I have always had something. Never nothing. I now have an abundance of blessings. I have experienced some challenges to be sure. But my challenges, as I consider them, pale with the challenges faced by so many in this world.
Job seemingly had everything. He had wealth, family, friends, respect, and servants. He gave glory to God. Yet, in the verses prior to the above verse I learn that God allowed Satan to take it all. Now it was all gone. Even his ten children were dead. The eyes of heaven were on Job. How would he respond?
If I put myself in Job’s place, how would I respond? I don’t know. That is a hard question.

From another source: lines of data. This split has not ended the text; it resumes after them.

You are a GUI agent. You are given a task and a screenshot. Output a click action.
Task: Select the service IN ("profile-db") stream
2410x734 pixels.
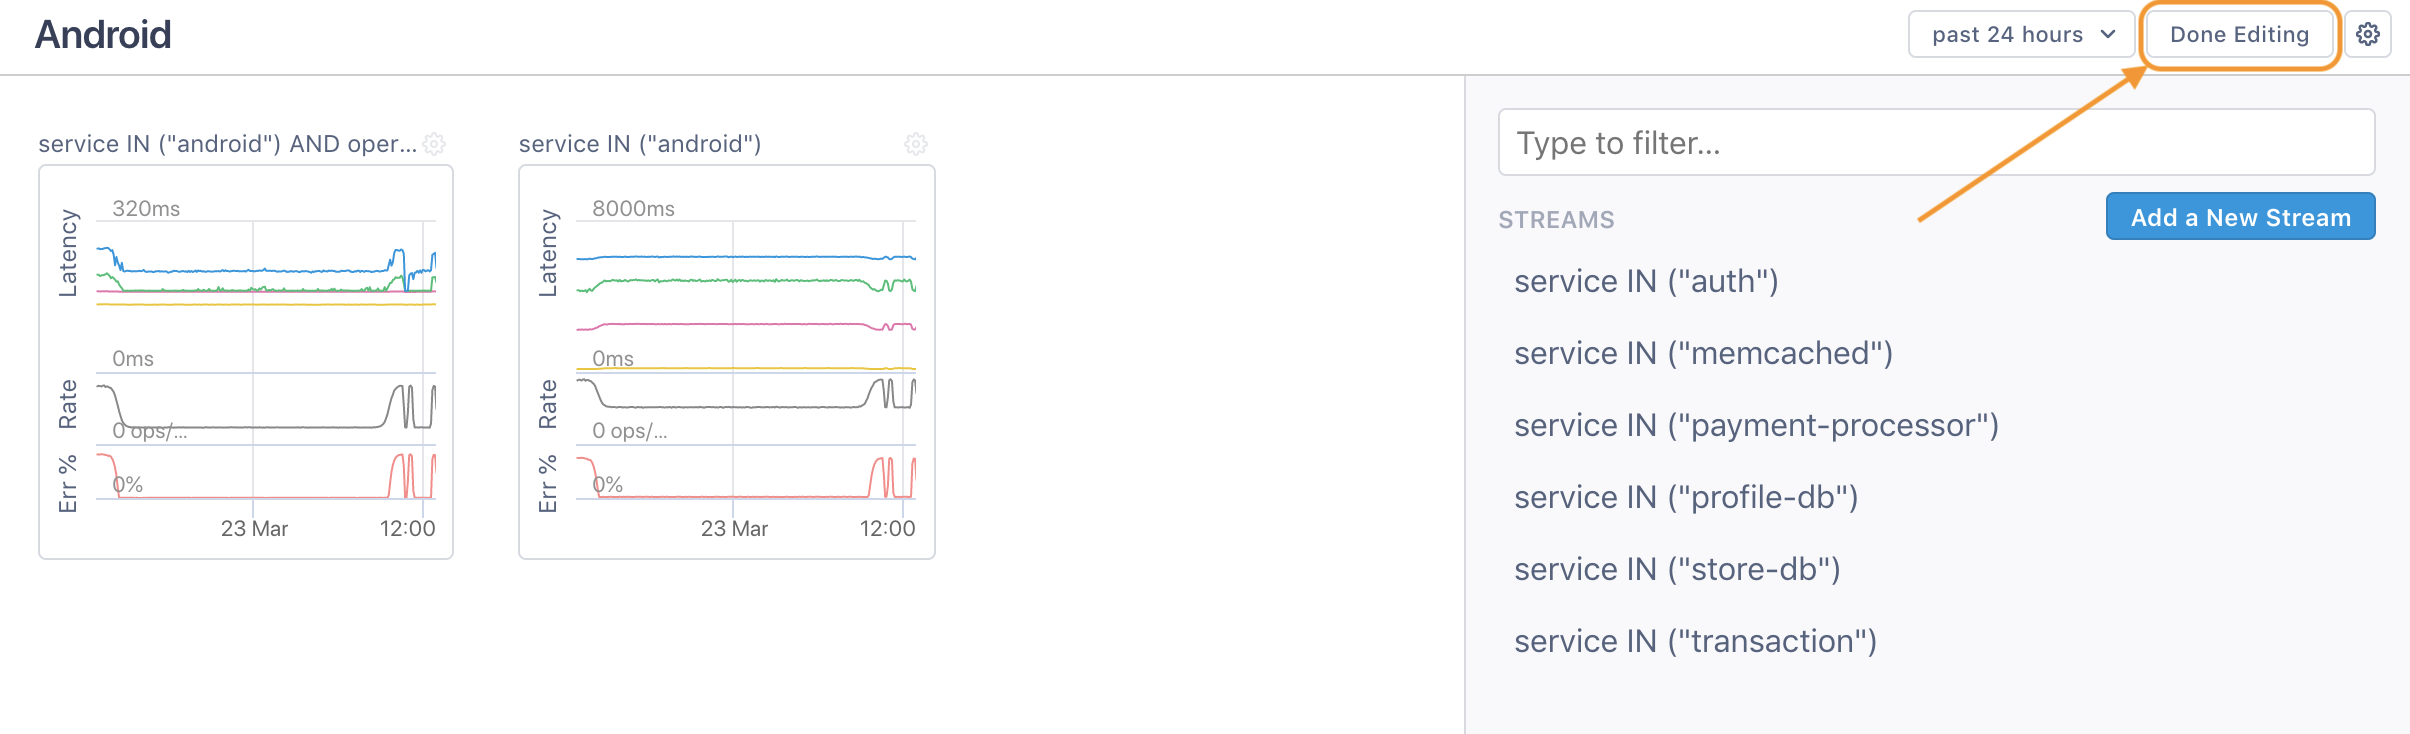click(1686, 498)
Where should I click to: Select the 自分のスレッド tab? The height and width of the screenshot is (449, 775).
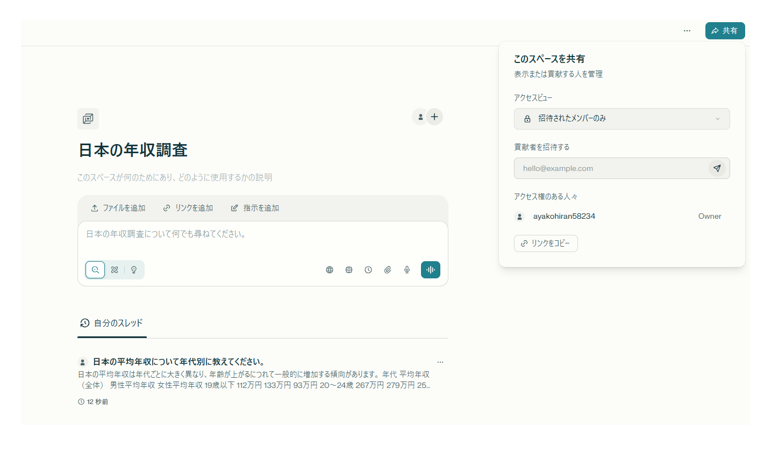[x=111, y=323]
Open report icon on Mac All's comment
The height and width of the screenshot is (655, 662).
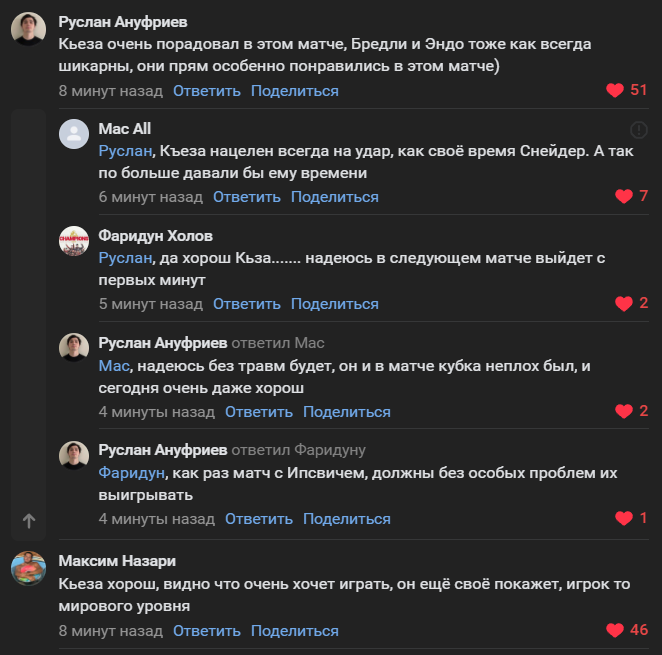638,130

For Job he made the statement of faith recorded in the above verse. Truly, Job was a righteous man. I learn that Job did not depend on things. He depended on God. As a result, even after learning that he had nothing, he still blessed the name of the Lord. Soon he lost more, to include his health. Still, he never cursed God. He didn’t understand, but he still trusted in God.
Job’s story really, deeply challenges me. When I have loss, I need to continue to trust God. I may not understand, but I still must trust. Job challenges me to know that life is temporary. My relationship with God is eternal. Loss, hurt, and pain are temporary. Naked I came, naked I shall return.
Prayer: Father in heaven. If I ever have nothing, I will still bless You. I may not like it. I may not understand. But I will still trust in You. I place my hope in You.